We had a fantastic local guide, Percy, (English names were popular here until a few years ago, now apparently everyone´s naming their kids after Brazilian soccer stars) who recommended we get an early start on day 3 so we could get ahead of the other groups on the trail. So we got our cup of coca tea at 4:45 and were on the move by 6. It was a beautiful trek; we went up through another mountain pass and down through green ´cloud forest´ stopping at some ruins along the way. Percy is a native Qechua, a descendant of the Incas, and he really knew his stuff about the mountains and sites we visited. We got the impression he was one of the best guides on the trail, certainly one of the most experienced, with 12 years on the job.

We arrived at our 3rd camp, Wiñay Wayna, after about 7 hours walking, and at this site there was a lodge with showers and, joy of joys, COLD BEER! A brew has never tasted so good, although we were so tired it practically put us to sleep. We visited some ruins nearby the camp, and when thunder and lightning started to boom and flash around the massive mountains and valleys, most people rushed back to camp. We stayed behind (ever-cautious Aaron had insisted we bring our wet weather gear, YAY!) and were rewarded with the most amazing experience of being alone in the ruins, surrounded by huge claps of thunder and a sky full of purple storm clouds. Brilliant, the highlight so far.

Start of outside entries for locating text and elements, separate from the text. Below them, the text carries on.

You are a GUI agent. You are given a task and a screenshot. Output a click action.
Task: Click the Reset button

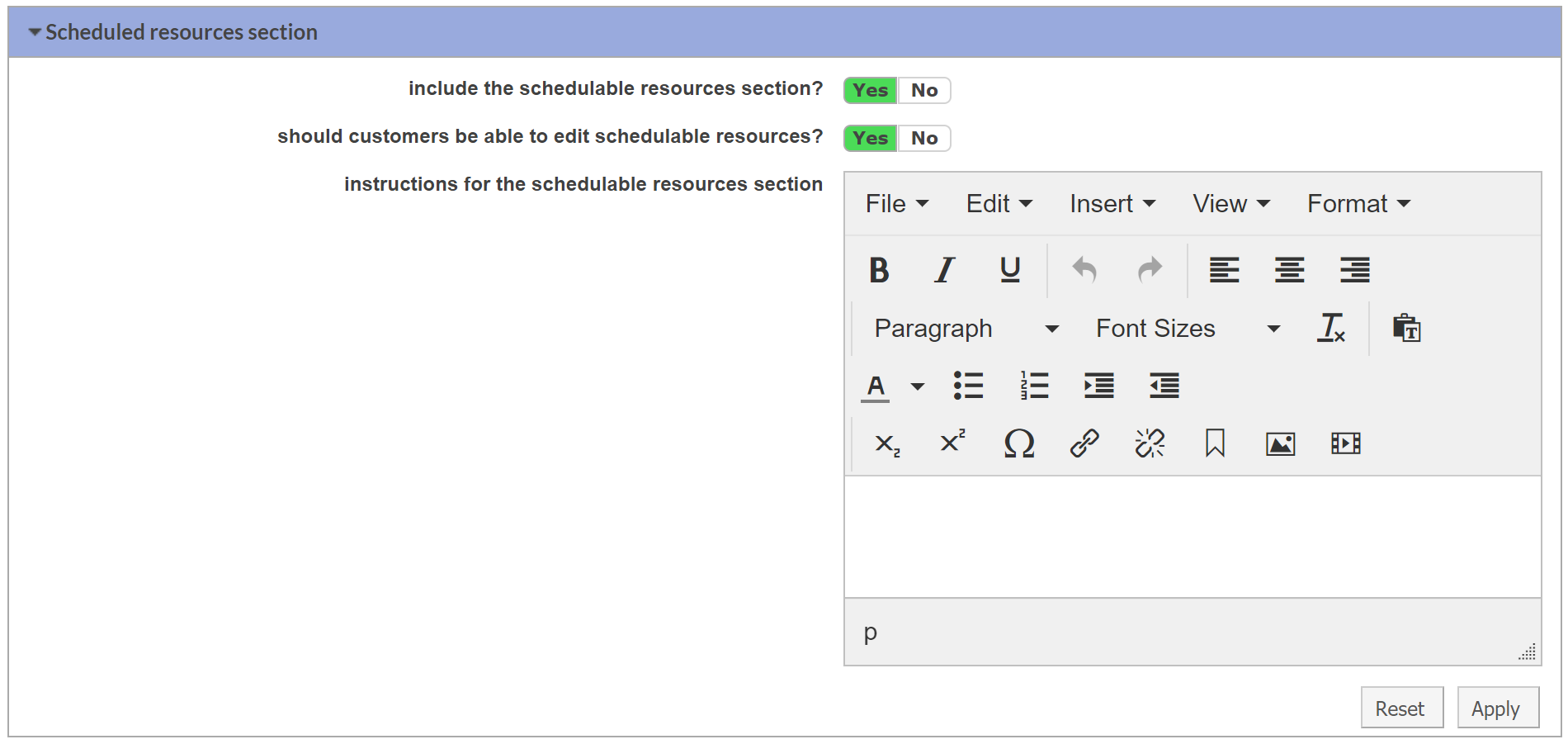point(1400,708)
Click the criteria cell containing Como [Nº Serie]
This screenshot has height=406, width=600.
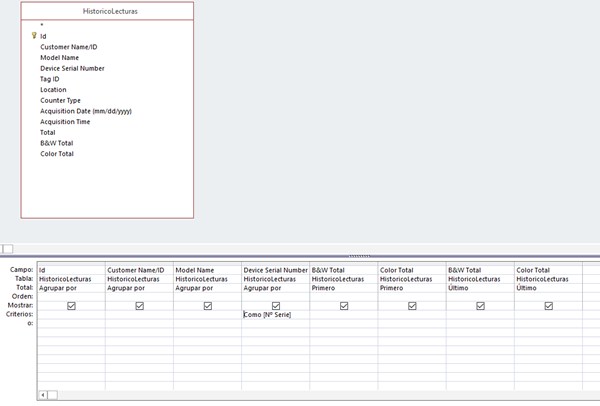click(x=268, y=315)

This was our last camp before Machu Picchu, so the campsite was full, and everyone wanted to get to the final checkpoint (an hours walk away) first. Percy reccomended we get up at 3.30am to be the first in the queue for the gates opening at 5.30. This is important because whoever gets through the checkpoint first, gets to the Sun Gate first. This is the site that overlooks the city of Machu Picchu, and is your first glimpse of it. Well, Percy was right on the money, and we were first in the queue so were rewarded with a beautiful view and lots of great photos.

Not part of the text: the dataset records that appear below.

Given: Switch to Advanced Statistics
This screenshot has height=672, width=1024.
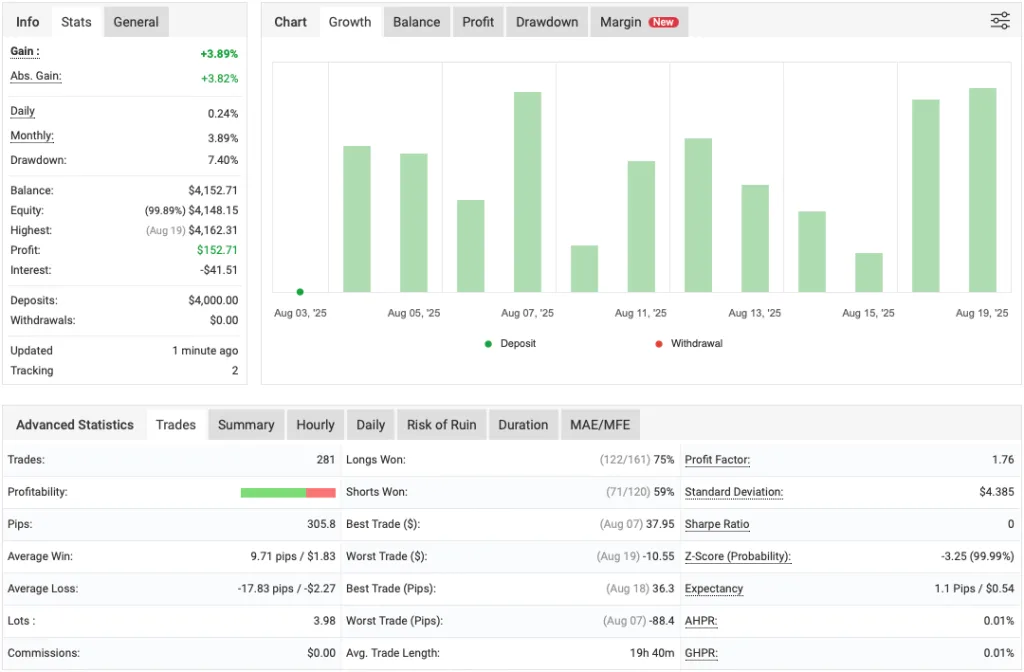Looking at the screenshot, I should click(x=74, y=424).
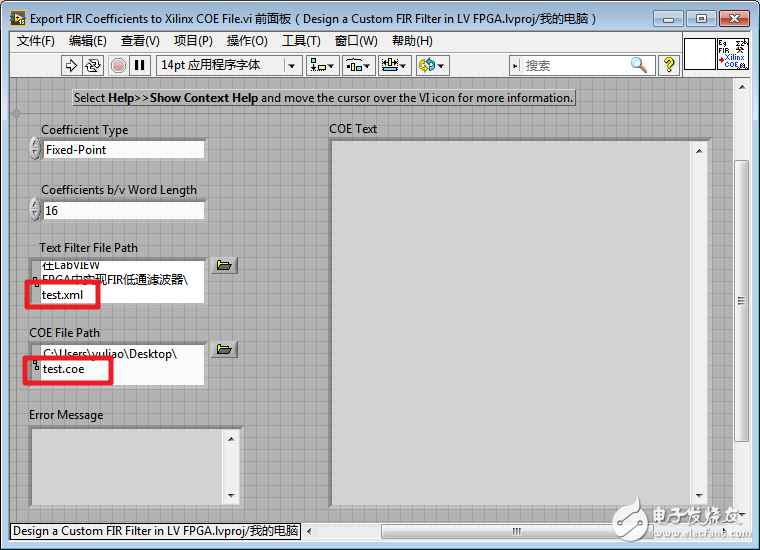Browse for COE File Path folder
This screenshot has width=760, height=550.
tap(224, 350)
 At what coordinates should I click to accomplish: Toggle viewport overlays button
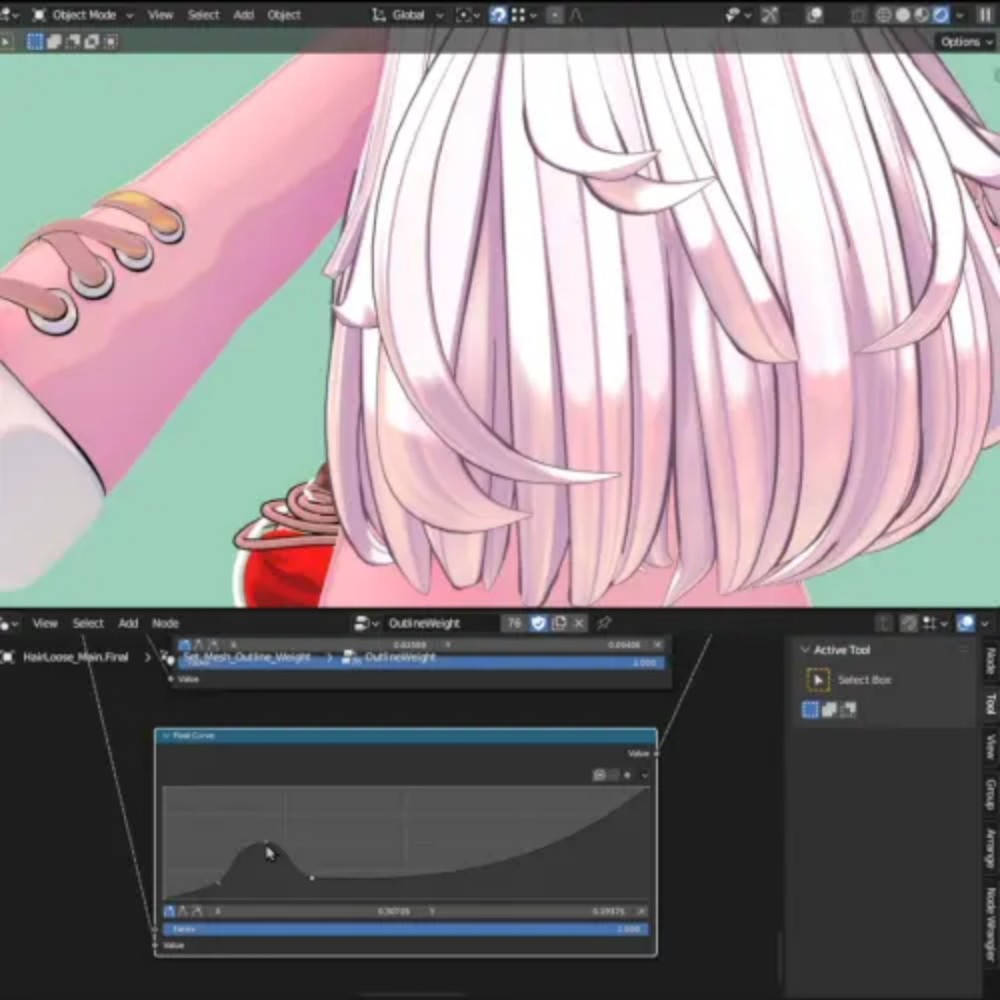(814, 15)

It was a cloudless morning, so we were able to watch the sun come up over the mountains and light up the city, then started our tour with Percy, who gave us a really good explanation of the Inca Empire, why they built this amazing city, and why it was ´lost´ for so long. It was the hottest day so far, and by about 12 o´clock the place was crawling with people - mostly CHEATS who got the train or bus up that morning. We took a million photos, and after a snack in the shade, left this incredible place and went to the nearest town to soothe our aching muscles in the hot springs at Aguas Calientes. Sooooooo Goooooooooooood. We met up with our group, who are all lovely people, mostly around our age and good value - more beer and guinea pig were consumed before the train and bus ride back here to Cuzco where we fell into bed and had our first really good nights´ sleep in a week.

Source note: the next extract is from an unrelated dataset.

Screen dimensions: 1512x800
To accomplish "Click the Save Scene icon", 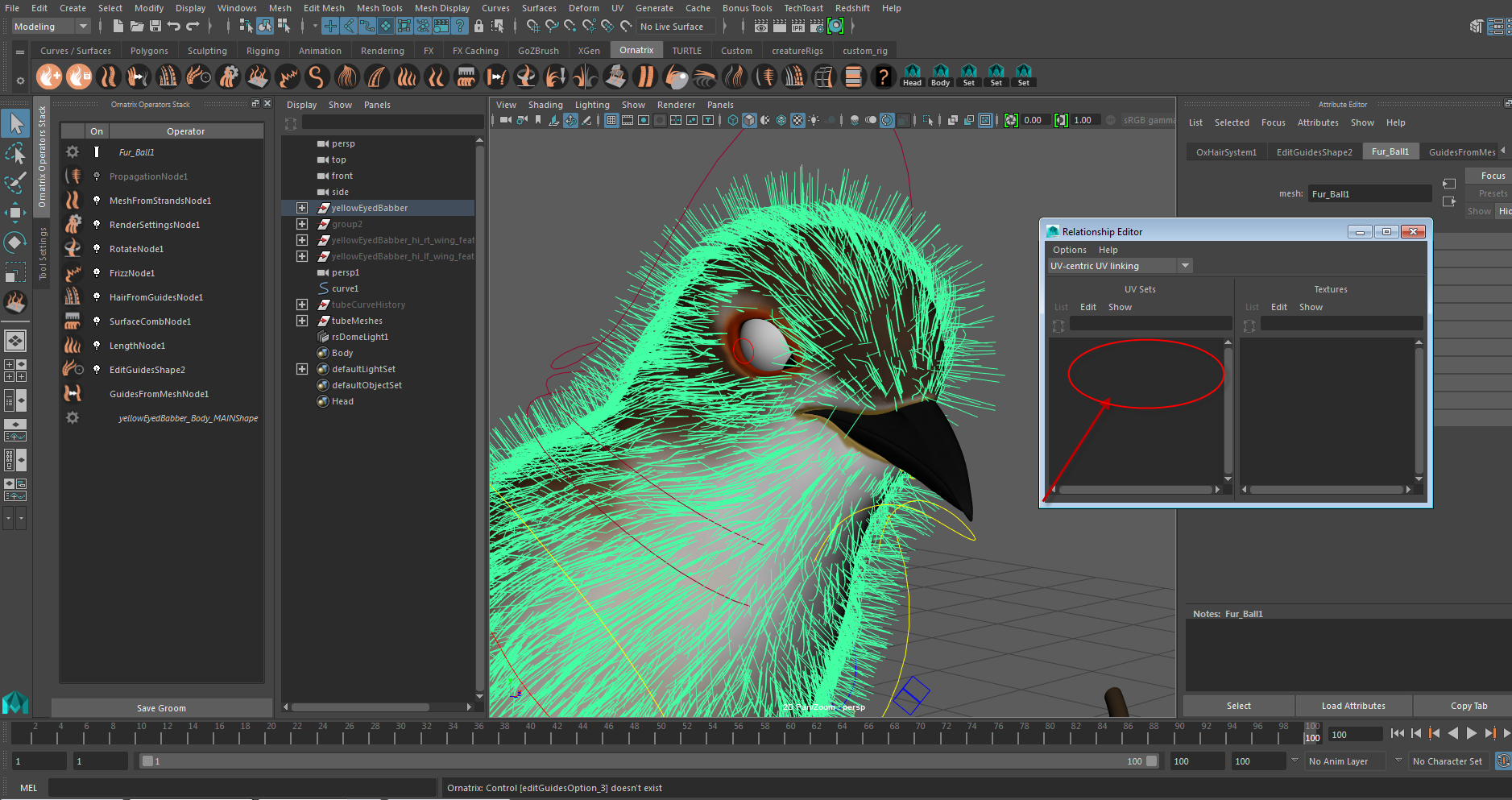I will click(x=155, y=27).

It has been an amzing few days, a real achievement and so rewarding. Now we´re looking forward to our next adventure, which is into the Amazon rainforest.

LiquidHotMagma

3 Comments:

Anonymous Anonymous said...

Thank you for your good wishes, I had a lovely dinner with the Prendys on Saturday night, stayed the night and enjoyed a relaxed Sunday in the sunshine. Having read yours and Gareth's latest blogs, it seems very mundane and lazy but I will get to feed Orang Utangs in October! That's probably adventure enough for me. Well done both of you on completing the climb, obviously worth the effort. Do you travel on with the same group of people or is this the start of a completely new adventure - keeping us posted is great, we do think about you and wonder where you are from time to time.
love
Ma

8:46 pm  
Blogger prendyfamily said...

Well it all sounds pretty cool! How hot are the days?

7:14 pm  
Anonymous Anonymous said...

Wow! Sounds amazing...especially the thunder storm. Did you take pics of that?

And did I read Guinea pig for tea?

Keep the blogs coming friends and I'll sit rather jealous on this side of the planet.